Friday, August 27, 2010

What's Your Word?

For the past week or so I've been reading Eat, Pray, Love by Elizabeth Gilbert. (Yes, I realize it's been made into a major motion picture, but I've chosen to read it rather than see it. Generally, I believe the book is always better! But I digress.) While enjoying the book, I came across a section of the book where one character, Luca, challenges the main character, Liz, to sum herself up in one word. The challenger explains to the befuddled Liz that Rome's word is SEX; the Vatican's word is POWER; and Naples' word is FIGHT. In other words, these words describe the personality of the city or at least what a majority of people would think about the city. (Clearly this is during the Italy portion of the book, but it's nothing near a spoiler!) Naturally, our protagonist, Liz, struggles to figure out her word. Interestingly, so do I.

Throughout the years, I've been described in so many ways that it's hard to come up with one word that the majority of my associates (friends and family) could use to describe me. During my childhood, I'd venture to say that my word would have been PRECOCIOUS. I was often told that I'd "been here before" or was "wise beyond my years." During my teens, my word was CONFIDENCE (in every sense of the word). During college, the word became ACHIEVE due to my single-minded focus of becoming a doctor. After college, I believe the word that best described me was IRONY, since life was shaping up to be much different than I'd imagined it.

After much deliberation, I've decided that at this moment my word is MERCURIAL. Look it up. It's a perfect fit, and perhaps it always has been. It's not negative or positive, it just is...me! I think I'll have some t-shirts printed up, perhaps change my twitter name (HA!). On second thought, maybe not because (in keeping with my mercurial nature) tomorrow my word may be different!

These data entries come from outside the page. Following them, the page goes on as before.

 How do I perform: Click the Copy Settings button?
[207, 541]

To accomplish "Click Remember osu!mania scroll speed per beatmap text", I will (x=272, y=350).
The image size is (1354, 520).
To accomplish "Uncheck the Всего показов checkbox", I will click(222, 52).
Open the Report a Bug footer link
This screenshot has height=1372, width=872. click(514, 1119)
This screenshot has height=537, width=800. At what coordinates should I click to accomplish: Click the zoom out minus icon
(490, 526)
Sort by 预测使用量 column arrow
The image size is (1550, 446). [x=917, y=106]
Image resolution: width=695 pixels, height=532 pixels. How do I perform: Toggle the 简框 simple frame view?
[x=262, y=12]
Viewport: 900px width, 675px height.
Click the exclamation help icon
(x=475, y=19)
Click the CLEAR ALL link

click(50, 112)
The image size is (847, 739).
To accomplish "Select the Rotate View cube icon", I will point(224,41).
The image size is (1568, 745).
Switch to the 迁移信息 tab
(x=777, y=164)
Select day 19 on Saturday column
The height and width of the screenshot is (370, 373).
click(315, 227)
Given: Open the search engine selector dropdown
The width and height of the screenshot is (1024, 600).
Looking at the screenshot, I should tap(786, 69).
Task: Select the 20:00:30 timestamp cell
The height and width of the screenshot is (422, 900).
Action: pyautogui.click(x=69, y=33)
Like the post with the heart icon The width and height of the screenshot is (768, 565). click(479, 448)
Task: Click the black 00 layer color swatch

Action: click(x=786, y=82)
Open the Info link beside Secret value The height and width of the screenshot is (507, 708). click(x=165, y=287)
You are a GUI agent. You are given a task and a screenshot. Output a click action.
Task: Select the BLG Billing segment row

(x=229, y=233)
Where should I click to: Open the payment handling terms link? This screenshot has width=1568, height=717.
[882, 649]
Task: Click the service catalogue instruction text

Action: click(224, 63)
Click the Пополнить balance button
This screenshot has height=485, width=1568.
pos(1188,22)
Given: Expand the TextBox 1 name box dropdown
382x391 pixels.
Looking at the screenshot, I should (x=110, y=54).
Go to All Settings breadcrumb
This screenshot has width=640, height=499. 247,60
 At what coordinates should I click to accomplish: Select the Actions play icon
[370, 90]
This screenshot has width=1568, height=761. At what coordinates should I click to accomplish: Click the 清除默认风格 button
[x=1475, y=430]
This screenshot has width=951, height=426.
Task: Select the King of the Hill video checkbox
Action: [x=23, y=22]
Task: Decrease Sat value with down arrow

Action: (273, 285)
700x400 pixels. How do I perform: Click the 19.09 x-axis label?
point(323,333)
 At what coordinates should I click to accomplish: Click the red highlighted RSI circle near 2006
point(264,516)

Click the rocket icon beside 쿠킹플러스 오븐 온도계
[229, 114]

And now, as I am consciously choosing economy over verbosity, I ask: What's your word?

Wednesday, July 14, 2010

Which One Was I?

In a recent conversation with friends, a comment was made that gave me pause.  Actually, the conversation started out a discussion of characters in the movie, Grease.  As my friends and I laughed about the scene where Rizzo dons a blonde wig and mercilessly teases perennial goody-goody Sandy (hearing her sing, "Look at me, I'm Sandra Dee...") we characterized each character in one word bites...Rizzo, bitch; Marty ("Marachino...like the cherry"), slut; Frenchie, ding-bat; and the other girl with the black hair, whose name we couldn't remember, fugly.  (Fugly, for those of you who haven't been around a teenager or who didn't see Mean Girls is a blend of the words f***ing and ugly.) I commented that I couldn't see how no-name girl was fly enough to be a Pink Lady, and one friend reminded me, (and I quote) "There's always a fugly one."  To which the other friend quickly quipped, "I'm not claiming that.  I wasn't the fugly one."

Hmmmm...

The Pink Ladies were a high school clique, a clique that has been replicated in various forms to various degrees over and over.  They dated the hot, bad boys (The T-Birds, in Grease).  In high school, I belonged to a clique, too.  There was a tall one, a youngster with the body of a fully developed woman.  There was a model, who discovered her own beauty rather late in the game.  There was the one who seemed to always have a guy chasing after her, though she rarely deigned to give any of them her full attention.  There was a serial monogamer.  Of course, we had a bad-ass, boss-bitch that organized us and directed the social calendar.  And last but not least there was a smart and sarcastic girl with high expectations for boys, often so high that she was mostly single.  If, as my friend so aptly pointed out, there is always a fugly one, then one of us was unwittingly pulling double duty.

I wish I could say that there were more moments when I didn't believe it was me.  After all, being the one of your clique that rarely had a steady boyfriend and was constantly being relegated to the friend-zone doesn't do a lot for your overall self-esteem. (So, now you know which member of the clique I was!) Yeah, I had the brains (and to be fair, we were all pretty smart), but I lacked the self-confidence to go out and take what I wanted.  I watched as my friends got the attention from the boys I liked.  I was severely admonished if ever the social order was disrupted because I had the audacity to draw attention from a boy that one of them liked first. (Tsk-tsk at the high school girl rules!)  One of the members of my clique actually called me a "jealous bitch" in front of the rest of the group (my personal Gretchen Weiners moment!), and we were still friends afterwards.  WOW!  Why didn't I slap the shit of her as soon as the words left her mouth? I don't know.  Maybe because I realized even then, that her comfort level with my place in the clique was dependent on me never realizing that I could change that place (though, I feel that I eventually did).  Plus, I had other things she didn't.  I knew that she was projecting her own jealousy of my stable home-life, car at 16, and general outlook on life.

For the record, the conversation that spurred this post was had between me, the bad-ass/boss-bitch and someone who would've been in the clique had she not been six years younger than me.  The person who called me a "jealous bitch" was the one who always had guys chasing after her--usually other people's boyfriends.  Sadly, karma is a bigger bitch than I ever was.  We don't talk as much today.  I am still good friends with the tall one, the serial monogamer, and the aforementioned bad-ass/boss-bitch.  And while this conundrum of "the fugly one" stills plays itself out in my adult life sometimes when I am overlooked, referred to as so-and-so's friend (as though my name isn't/wasn't worth knowing or remembering), or remembered only in reference/confused with someone else I can't help but laugh.  Fugly is a state of mind, and to that end I was never that one!

Food for thought: Which one were you?